Thursday, October 16, 2003

Well, my husband saw the Walmart slip yesterday for the pregnancy tests I'd bought. The proverbial shit hit the fan. "Sixteen dollars?! These things cost SIXTEEN DOLLARS?!" He thought they were like a buck. Which they are if you get them at the Dollar Tree (and they work fine-- Steph tested positive on the one that I had skeptically bought there.) But I went back and the piles and piles of pregnancy tests that the Dollar Tree had invested in were no more. I guess women just swoop them up when they have them in.

So anyhow, he said, "NO MORE, WOMAN! When a baby pops out nine months later, we'll know you're pregnant." He still doesn't know about the last box that I stashed away. Ha ha. I am a pregnancy test junkie. You know you are when you take two at once, just to make sure. I just got an email from a new friend of mine, though, and she said that she had been the same way and the store kept restocking them because of her. They thought that there had been a run on tests, but it was just her.

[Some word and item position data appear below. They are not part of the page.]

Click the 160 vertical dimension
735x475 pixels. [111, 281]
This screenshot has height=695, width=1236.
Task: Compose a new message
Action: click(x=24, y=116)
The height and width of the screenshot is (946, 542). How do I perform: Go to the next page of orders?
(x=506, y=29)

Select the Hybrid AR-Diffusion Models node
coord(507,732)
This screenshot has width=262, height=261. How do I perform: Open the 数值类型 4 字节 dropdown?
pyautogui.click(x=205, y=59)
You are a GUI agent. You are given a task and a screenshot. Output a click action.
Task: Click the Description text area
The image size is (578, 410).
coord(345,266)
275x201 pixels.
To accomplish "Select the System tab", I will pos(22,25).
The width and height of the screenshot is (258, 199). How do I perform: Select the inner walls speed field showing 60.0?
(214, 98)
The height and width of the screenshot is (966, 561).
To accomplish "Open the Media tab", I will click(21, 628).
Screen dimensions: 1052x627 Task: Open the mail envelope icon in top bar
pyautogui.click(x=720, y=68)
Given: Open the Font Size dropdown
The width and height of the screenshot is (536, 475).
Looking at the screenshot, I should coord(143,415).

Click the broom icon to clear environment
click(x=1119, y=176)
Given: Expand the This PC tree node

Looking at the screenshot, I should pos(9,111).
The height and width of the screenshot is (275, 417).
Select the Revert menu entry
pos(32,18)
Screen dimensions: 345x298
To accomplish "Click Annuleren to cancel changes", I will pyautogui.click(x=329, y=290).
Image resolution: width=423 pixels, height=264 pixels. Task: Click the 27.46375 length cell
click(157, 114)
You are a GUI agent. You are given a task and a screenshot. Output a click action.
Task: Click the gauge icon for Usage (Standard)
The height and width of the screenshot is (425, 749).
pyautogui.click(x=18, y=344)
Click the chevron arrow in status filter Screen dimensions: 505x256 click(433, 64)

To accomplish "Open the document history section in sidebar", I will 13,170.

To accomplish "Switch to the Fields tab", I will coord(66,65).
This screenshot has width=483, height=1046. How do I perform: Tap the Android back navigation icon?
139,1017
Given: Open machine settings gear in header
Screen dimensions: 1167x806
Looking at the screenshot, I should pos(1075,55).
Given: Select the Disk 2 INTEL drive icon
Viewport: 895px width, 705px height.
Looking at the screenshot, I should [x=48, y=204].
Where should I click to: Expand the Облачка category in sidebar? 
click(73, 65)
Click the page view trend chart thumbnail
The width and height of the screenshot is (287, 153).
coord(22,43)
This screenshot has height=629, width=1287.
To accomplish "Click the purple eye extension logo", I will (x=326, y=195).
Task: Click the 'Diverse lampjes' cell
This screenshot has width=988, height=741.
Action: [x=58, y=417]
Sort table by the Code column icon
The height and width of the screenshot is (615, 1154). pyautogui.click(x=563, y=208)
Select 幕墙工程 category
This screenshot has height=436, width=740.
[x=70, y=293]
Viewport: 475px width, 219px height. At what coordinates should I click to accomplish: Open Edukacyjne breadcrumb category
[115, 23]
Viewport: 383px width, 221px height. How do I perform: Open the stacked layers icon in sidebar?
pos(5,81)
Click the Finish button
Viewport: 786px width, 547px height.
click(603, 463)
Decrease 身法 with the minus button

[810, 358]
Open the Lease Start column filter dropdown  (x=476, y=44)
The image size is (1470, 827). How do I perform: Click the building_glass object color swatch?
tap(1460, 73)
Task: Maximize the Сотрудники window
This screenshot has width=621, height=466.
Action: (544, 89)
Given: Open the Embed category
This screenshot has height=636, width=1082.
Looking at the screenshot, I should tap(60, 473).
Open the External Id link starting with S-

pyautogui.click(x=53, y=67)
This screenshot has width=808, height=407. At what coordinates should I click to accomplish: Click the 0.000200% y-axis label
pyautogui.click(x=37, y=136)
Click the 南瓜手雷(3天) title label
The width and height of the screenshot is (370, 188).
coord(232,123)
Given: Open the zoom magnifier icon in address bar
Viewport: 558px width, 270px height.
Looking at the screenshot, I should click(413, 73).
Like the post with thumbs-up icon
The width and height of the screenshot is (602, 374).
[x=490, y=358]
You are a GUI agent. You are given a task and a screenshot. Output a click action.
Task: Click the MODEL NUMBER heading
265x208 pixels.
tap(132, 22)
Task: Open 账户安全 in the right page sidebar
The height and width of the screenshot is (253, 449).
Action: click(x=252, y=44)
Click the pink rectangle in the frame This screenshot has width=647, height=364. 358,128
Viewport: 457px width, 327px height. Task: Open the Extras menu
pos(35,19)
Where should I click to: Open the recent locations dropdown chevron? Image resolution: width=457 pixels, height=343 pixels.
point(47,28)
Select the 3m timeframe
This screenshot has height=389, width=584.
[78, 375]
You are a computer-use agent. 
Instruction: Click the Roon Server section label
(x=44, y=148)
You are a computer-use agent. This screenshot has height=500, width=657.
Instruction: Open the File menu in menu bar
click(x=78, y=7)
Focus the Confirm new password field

She's nine months pregnant now, so that's hopeful.

The sixteen dollar one I bought was one of those digital ones from Clear Blue Easy. I don't like them, I've decided. For one thing, they are really expensive. They come with three strips that you pee on, then insert into a little digital reader. Two of my strips said "Error" possibly because I peed on it too much. Or too little. I have no idea. The last said, "NOT PREGNANT" which I found a bit harsh. Couldn't it say, "NOT PREGNANT BUT YOU ARE STILL A GOOD PERSON."? Or even, "TRY AGAIN."? "TRY AGAIN" at least gives you a bit of hope or incentive.

Today is Boss's Day. Which is another thing that I've decided I don't like. Let's be honest. EVERY day is Boss's Day. They make more money than us and get to tell us what to do. Then they have a whole day and we are all supposed to spend our hard earned money buying them a cake and taking them out to lunch.

Here is my new verse that I posted on my computer: "Do not let any unwholesome talk come out of your mouths, but only what is helpful for building others up according to their needs, that it may benefit those who listen." Do you know how freaking hard this is to do? I've always had such a problem with this. I am a very critical person...I wouldn't say "negative" necessarily, just "critical." It is so hard for me to let a critical remark pass by. If I know that someone is making a stupid decision (of course, just my opinion that it's stupid), I just can't let the opportunity go to rail on about it. It is so HARD to clamp my mouth shut and not say exactly what is happening in this nasty little head of mine. That's another thing. My other verse is: "Be kind and compassionate to one another, forgiving each other, just as in Christ God forgave you." This is even MORE difficult. It's one thing to shut your mouth and not say all the mean hateful things going on in your head, it's another thing to not even have them.

Kindness and compassion and forgiveness are the most beautiful things. They are also the biggest struggle every day to achieve.